Portugal and Malta are two holiday destinations that now insist on Britons being fully vaccinated against Covid-19 to visit.

Saga said it has seen a “surge” in searches for holidays to Spain, up 205 per cent; while breaks to Portugal have seen a 421 per cent increase. Madeira has seen an uplift of 344 per cent and the Balearics’ searches are up by 365 per cent.

Chris Simmonds, CEO of Saga Holidays, said: “Our customers are so looking forward to going on holiday again. They were early in the queue for both vaccines and are looking for some warmth, a change of scenery and new experiences.”

Irish Ferries begins Dover-Calais route

09:54 , Simon Calder

Irish Ferries has started sailing from Dover to Calais, with the first departure from the Kent port of theIsle of Inishmore.

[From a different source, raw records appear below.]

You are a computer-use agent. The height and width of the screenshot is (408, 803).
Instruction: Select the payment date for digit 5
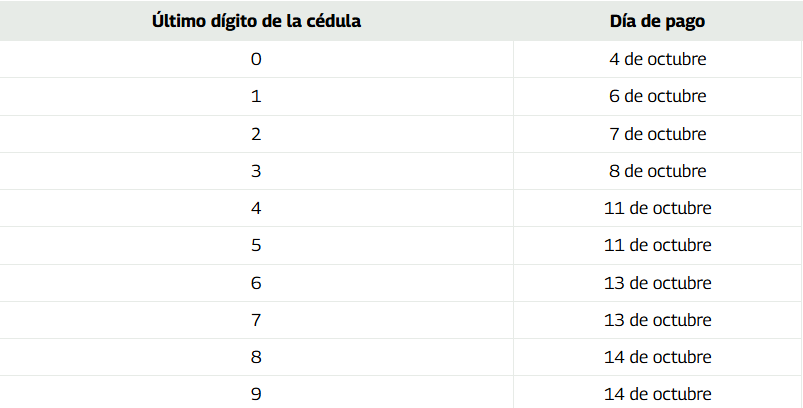click(x=657, y=245)
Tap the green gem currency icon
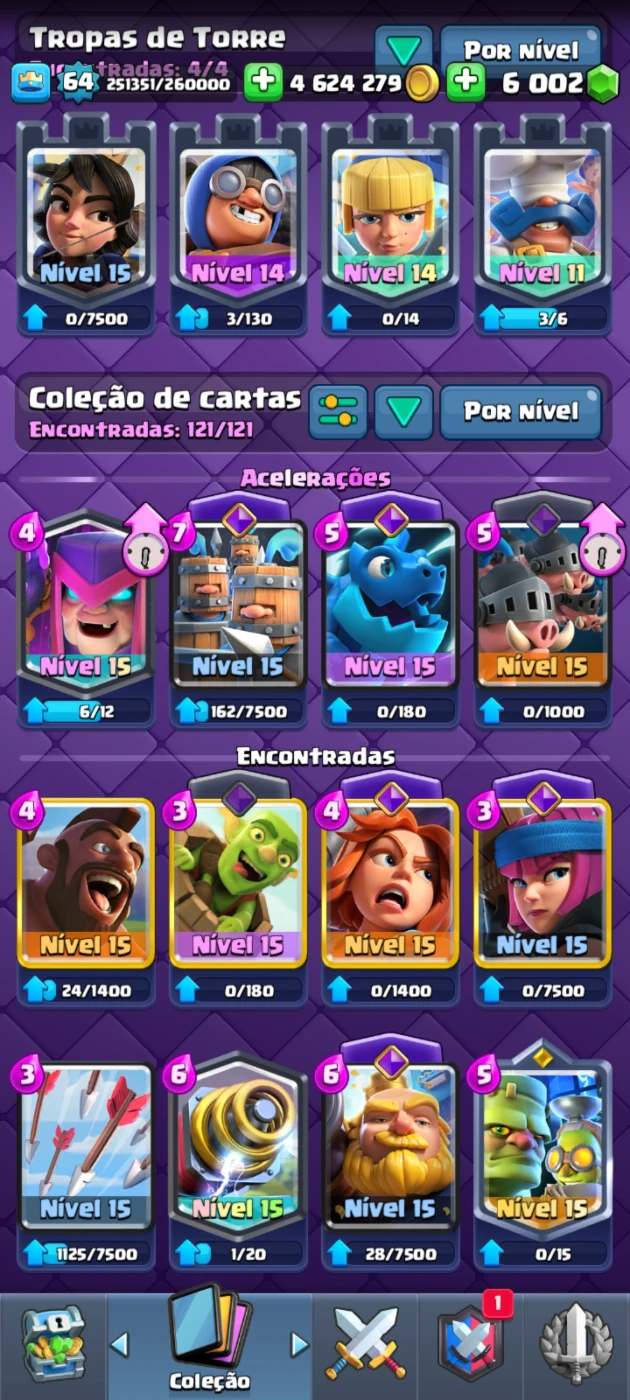Image resolution: width=630 pixels, height=1400 pixels. coord(603,84)
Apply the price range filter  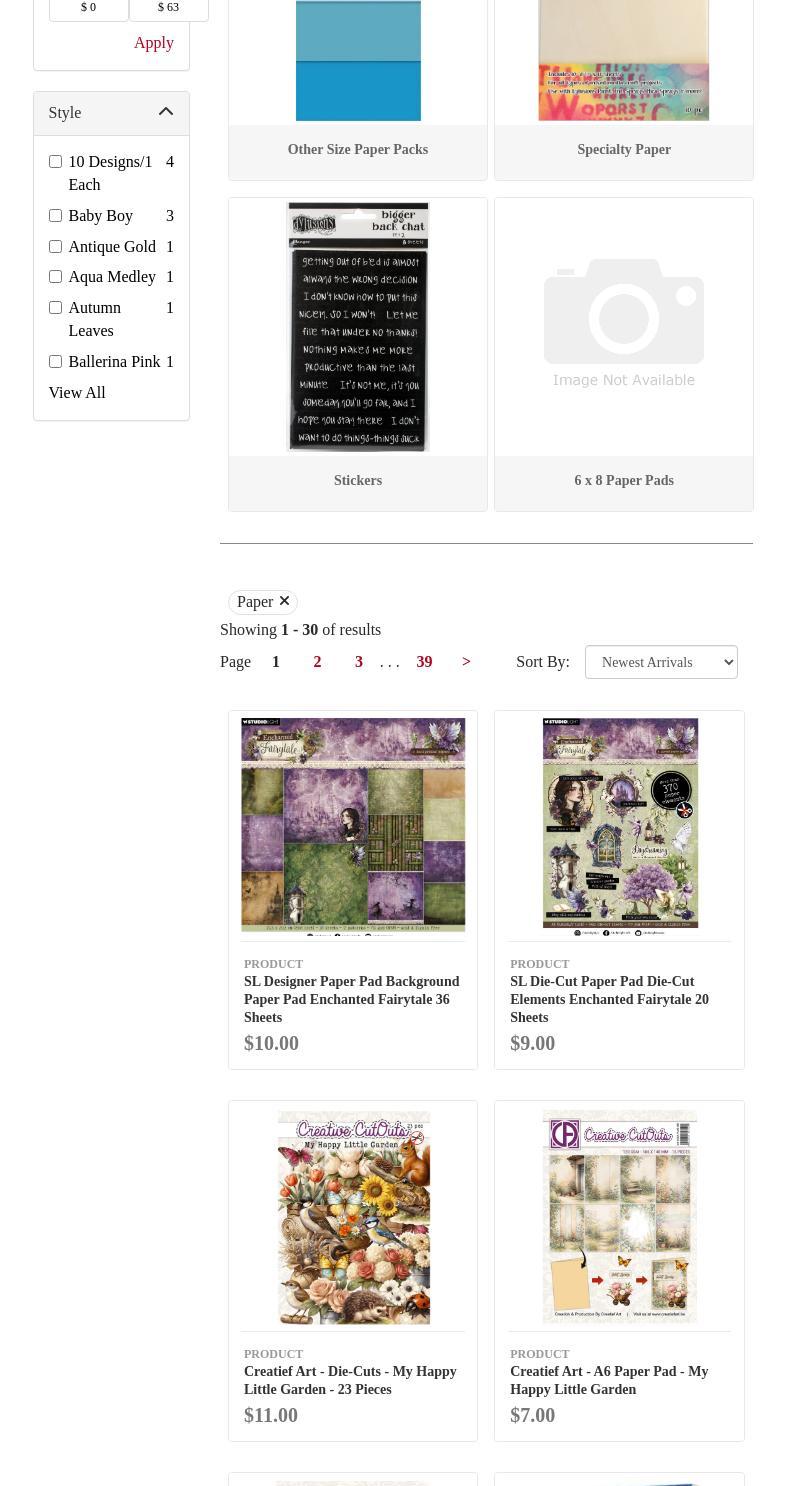coord(154,42)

Even though France remains on the British government’s “amber list” and has increasing concern about coronavirus cases in the UK, a new entrant has set sail on the key cross-Channel link.Irish Ferries will operate up to 10 daily crossings in competition with P&O Ferries and DFDS.

Andrew Sheen, managing director at Irish Ferries, said: “Our newly-launched route between Dover and Calais brings even more choice for freight customers who can now experience our outstanding service while travelling between the UK and France.“

We’re delighted to bring a little bit of Ireland to this route, and after months of travel limitations, we know that people are very eager to see family and friends, re-ignite business relations, and escape their everyday and take a much-needed holiday.

“We are in the business of connectivity and want to enable those special memories to be created once travel is permitted again.”

Fares start at £69 for a car and up to nine passengers.

Simon Calder is doing an exclusive Zoom tomorrow night – here’s how to sign up

09:53 , Cathy Adams

Travel has rarely been so complicated – or more desperately hankered after this summer.

As we edge closer to the summer peak and continue on the roadmap out of domestic lockdown, the myriad issues around travelling abroad remain. The government’s infamous traffic light system for travel has been a hot topic for many weeks, and certainly long before the green list was announced on 14 May.

Now, several weeks on, confusion and frustration still surround the world of travel, with many unclear of the rules as the government continues to tread cautiously around the countries Brits can travel to without the imposition of onerous restrictions upon their return.

To help you understand the ongoing chaos a little better, our award-winning travel team is gathering together to put on an exclusive virtual event in which the latest advice will be discussed and as many of your travel questions as possible will be answered.

Our experts – travel editor Cathy Adams and travel correspondent Simon Calder – will be on hand for an hour to break down everything from the rules around travel to specific countries to the latest advice and tips on booking a UK holiday for your summer break.

More details on how to sign up here:

Which Covid test do I need for travel?

09:19 , Cathy Adams

If you’re planning a summer holiday this year, you’ll need to think about Covid testing – whether for the outbound journey, or when you return to the UK.

Alongside the testing involved in travelling to a “green” or a”amber” country, each individual country has its own stipulations for arrivals. There are myriad hoops travellers must jump through, including pre-departure and post-arrival coronavirus tests taken within a certain timeframe.

The number and type of tests travellers need to get – both before and after travel – depends on the country they’re visiting. Each destination has its own requirements for entry, while the restrictions for those returning to the UK will vary depending on whether the country they’re arriving from is red, amber or green.

Helen Coffey has the full download on travel testing here:

Spain reimposes PCR test requirement for unvaccinated Britons

08:59 , Cathy Adams

British tourists travelling to Spain will now need to present negative PCR test or proof of vaccination to visit.

The change is expected to come into effect on Friday 2 July after being signed into law today.

The move is in response to concerns over the Delta variant.